Or we could have mapped `class` to the _alpha_ aesthetic, which controls the transparency of the points. Now the transparency of each point corresponds with its class affiliation.
In each case, you set the name of the aesthetic to the variable to display, and you do this within the `aes()` function. The syntax highlights a useful insight because you also set `x` and `y` to variables within `aes()`. The insight is that the x and y locations of a point are themselves aesthetics, visual properties that you can map to variables to display information about the data.
Once you set an aesthetic, `ggplot2` takes care of the rest. It selects a pleasing set of levels to use for the aesthetic, and it constructs a legend that explains the mapping. For x and y aesthetics, `ggplot2` does not create a legend, but it creates an axis line with tick marks and a label. The axis line acts in the same way as a legend; it explains the mapping between locations and values.
See the help page for `geom_point()` (`?geom_point`) to learn which aesthetics are available to use in a scatterplot. See the help page for the `mpg` data set (`?mpg`) to learn which variables are in the data set.
Did you notice that there is another riddle hidden in our scatterplot? The plot displays 126 points, but there are 234 observations in the `mpg` data set. Also, the points appear to fall on a grid. Why should this be?
The points appear in a grid because the `hwy` and `displ` measurements in `mpg` are rounded to the nearest integer and tenths values. This also explains why our graph appears to contain 126 points. Many points overlap each other because they have been rounded to the same values of `hwy` and `displ`. 108 points are hidden on top of other points located at the same value.
You can avoid this overplotting problem by setting the position argument of `geom_point()` to "jitter". `position = "jitter"` adds a small amount of random noise to each point. This spreads the points out because no two points are likely to receive the same amount of random noise.
But isn't random noise, you know, bad? It *is* true that jittering your data will make it less accurate at the local level, but jittering may make your data _more_ accurate at the global level. Occasionally, jittering will reveal a pattern that was hidden within the grid.

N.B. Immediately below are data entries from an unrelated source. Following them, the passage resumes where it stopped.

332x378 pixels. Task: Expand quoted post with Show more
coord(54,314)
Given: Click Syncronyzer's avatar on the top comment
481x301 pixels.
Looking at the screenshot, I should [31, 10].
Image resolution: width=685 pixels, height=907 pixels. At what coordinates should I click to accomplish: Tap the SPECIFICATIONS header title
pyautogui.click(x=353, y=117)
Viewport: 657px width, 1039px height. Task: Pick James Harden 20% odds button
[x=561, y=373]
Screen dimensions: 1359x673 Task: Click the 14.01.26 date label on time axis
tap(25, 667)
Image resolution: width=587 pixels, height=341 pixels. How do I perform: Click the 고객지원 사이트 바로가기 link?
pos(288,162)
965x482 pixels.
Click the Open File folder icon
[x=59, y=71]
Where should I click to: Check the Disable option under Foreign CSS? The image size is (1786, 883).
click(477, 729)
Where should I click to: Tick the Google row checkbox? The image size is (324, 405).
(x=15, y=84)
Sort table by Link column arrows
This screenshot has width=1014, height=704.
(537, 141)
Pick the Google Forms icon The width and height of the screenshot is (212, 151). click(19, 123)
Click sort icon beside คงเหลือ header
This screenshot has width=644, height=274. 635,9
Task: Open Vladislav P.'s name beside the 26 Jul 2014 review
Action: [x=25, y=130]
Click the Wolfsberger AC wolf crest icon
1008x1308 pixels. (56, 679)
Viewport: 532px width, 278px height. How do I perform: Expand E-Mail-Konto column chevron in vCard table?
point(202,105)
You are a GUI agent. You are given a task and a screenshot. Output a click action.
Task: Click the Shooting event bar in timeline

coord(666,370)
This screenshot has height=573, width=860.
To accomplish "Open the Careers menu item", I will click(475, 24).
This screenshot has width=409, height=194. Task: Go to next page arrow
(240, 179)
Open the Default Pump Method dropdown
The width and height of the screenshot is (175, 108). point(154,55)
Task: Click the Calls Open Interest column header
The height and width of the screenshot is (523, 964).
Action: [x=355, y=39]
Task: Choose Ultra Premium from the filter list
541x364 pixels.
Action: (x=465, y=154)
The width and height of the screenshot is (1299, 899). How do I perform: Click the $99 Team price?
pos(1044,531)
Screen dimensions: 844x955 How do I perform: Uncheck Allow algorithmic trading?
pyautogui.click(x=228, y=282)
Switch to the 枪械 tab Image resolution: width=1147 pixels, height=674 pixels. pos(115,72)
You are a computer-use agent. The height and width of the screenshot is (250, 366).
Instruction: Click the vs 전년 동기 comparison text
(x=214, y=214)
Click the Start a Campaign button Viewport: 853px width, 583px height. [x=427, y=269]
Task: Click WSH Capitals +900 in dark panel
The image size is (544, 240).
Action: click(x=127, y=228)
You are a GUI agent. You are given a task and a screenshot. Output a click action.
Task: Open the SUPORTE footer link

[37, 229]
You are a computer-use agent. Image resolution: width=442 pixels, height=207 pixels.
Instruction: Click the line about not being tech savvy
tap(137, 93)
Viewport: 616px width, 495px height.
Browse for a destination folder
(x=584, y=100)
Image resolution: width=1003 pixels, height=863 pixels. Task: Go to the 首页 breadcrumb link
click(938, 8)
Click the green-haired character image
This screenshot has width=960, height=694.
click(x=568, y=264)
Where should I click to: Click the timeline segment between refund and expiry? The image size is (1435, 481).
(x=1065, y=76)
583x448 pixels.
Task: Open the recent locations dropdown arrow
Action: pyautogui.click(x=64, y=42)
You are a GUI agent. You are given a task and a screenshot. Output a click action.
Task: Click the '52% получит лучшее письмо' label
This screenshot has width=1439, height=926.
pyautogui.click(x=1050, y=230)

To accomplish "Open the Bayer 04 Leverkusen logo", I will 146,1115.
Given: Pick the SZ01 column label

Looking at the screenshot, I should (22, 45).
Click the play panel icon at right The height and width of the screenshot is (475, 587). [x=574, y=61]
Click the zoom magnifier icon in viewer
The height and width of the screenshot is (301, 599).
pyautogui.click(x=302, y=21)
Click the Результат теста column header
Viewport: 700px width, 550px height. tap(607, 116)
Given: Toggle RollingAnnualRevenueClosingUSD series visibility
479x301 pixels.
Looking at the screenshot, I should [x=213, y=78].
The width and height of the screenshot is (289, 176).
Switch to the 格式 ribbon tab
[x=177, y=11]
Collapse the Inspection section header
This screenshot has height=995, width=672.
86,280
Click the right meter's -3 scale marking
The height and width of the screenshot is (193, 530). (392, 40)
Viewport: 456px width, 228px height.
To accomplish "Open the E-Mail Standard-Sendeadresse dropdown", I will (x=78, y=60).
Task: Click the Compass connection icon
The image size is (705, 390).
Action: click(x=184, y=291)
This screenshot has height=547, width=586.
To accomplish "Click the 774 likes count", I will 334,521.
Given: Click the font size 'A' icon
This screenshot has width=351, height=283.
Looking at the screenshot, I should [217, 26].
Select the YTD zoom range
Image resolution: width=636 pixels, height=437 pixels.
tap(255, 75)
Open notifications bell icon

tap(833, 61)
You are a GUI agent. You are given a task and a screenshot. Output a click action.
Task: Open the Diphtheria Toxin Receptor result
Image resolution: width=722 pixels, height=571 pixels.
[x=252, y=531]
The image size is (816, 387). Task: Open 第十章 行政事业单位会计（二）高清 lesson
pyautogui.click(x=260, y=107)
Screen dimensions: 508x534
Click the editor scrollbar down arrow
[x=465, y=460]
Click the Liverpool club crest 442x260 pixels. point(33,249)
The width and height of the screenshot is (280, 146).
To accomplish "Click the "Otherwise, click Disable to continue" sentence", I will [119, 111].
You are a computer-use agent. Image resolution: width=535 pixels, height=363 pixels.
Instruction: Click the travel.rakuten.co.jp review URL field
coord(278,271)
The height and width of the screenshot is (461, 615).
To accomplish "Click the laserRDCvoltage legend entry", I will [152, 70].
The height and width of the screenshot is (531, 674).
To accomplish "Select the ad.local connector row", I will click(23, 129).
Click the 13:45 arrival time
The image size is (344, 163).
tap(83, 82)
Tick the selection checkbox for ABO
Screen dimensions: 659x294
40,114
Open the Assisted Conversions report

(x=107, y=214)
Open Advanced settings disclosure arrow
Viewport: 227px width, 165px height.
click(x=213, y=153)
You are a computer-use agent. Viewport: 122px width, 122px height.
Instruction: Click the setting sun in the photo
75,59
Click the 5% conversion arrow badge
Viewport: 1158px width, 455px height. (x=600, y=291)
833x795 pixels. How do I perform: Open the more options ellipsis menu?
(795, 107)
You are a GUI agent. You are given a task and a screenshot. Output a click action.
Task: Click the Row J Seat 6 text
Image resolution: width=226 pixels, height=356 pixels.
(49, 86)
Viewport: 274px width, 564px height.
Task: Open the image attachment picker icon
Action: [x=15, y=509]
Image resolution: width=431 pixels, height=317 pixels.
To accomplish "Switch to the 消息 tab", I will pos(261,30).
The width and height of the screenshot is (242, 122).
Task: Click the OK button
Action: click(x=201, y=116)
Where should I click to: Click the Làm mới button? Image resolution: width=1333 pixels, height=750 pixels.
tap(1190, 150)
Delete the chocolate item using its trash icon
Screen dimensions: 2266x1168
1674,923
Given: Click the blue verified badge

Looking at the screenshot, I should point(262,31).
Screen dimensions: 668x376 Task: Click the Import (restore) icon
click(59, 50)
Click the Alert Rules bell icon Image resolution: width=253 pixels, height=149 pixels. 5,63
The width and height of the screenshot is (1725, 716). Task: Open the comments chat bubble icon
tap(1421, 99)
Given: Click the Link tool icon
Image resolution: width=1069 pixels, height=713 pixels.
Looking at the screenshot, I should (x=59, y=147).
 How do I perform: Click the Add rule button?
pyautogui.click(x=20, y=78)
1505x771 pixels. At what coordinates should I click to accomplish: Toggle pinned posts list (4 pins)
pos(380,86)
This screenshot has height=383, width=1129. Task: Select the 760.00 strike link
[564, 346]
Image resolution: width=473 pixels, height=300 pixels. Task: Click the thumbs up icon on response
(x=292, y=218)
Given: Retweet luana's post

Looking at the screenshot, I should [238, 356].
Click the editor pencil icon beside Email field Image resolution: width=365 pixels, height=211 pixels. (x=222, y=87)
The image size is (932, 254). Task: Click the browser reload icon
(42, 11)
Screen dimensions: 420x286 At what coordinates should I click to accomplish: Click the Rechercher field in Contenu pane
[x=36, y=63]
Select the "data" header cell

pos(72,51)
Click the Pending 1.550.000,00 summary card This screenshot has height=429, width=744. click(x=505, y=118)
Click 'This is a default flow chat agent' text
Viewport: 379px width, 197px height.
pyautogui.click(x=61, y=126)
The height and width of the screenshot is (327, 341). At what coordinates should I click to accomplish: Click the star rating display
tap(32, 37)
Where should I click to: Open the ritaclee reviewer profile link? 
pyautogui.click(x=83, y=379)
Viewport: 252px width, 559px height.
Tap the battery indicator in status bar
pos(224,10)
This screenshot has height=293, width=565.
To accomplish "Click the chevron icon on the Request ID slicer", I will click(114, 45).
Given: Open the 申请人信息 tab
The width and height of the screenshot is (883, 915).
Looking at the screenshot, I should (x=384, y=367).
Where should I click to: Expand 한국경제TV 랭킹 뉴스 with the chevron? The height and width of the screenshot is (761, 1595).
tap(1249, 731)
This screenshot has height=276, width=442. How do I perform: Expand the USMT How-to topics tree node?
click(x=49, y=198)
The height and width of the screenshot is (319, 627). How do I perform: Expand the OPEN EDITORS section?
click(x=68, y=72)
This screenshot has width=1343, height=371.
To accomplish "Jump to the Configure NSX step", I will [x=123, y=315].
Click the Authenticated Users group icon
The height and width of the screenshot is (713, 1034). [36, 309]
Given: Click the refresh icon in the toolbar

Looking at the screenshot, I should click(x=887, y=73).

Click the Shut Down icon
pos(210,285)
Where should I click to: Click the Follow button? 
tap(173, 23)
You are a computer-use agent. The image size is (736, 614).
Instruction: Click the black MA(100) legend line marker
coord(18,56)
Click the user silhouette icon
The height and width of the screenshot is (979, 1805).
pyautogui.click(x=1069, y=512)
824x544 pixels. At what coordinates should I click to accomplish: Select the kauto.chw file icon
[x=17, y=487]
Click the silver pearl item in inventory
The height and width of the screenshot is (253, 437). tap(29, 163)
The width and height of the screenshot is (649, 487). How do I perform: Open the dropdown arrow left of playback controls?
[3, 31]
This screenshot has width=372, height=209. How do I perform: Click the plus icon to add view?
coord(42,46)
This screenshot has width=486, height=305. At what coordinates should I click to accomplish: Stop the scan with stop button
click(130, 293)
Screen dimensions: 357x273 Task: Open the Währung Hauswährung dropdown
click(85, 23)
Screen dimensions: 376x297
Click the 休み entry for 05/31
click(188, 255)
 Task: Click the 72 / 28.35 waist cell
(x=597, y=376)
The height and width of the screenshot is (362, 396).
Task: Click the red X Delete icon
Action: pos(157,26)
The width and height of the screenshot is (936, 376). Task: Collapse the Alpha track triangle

The chart above displays the total number of diamonds in the `diamonds` data set, grouped by `cut`. The `diamonds` data set comes in `ggplot2` and contains information about 53940 diamonds, including the `price`, `carat`, `color`, `clarity`, and `cut` of each diamond. The chart shows that more diamonds are available with high quality cuts than with low quality cuts.
A bar has different visual properties than a point, which can create some surprises. For example, how would you create this simple chart? If you have an R session open, give it a try.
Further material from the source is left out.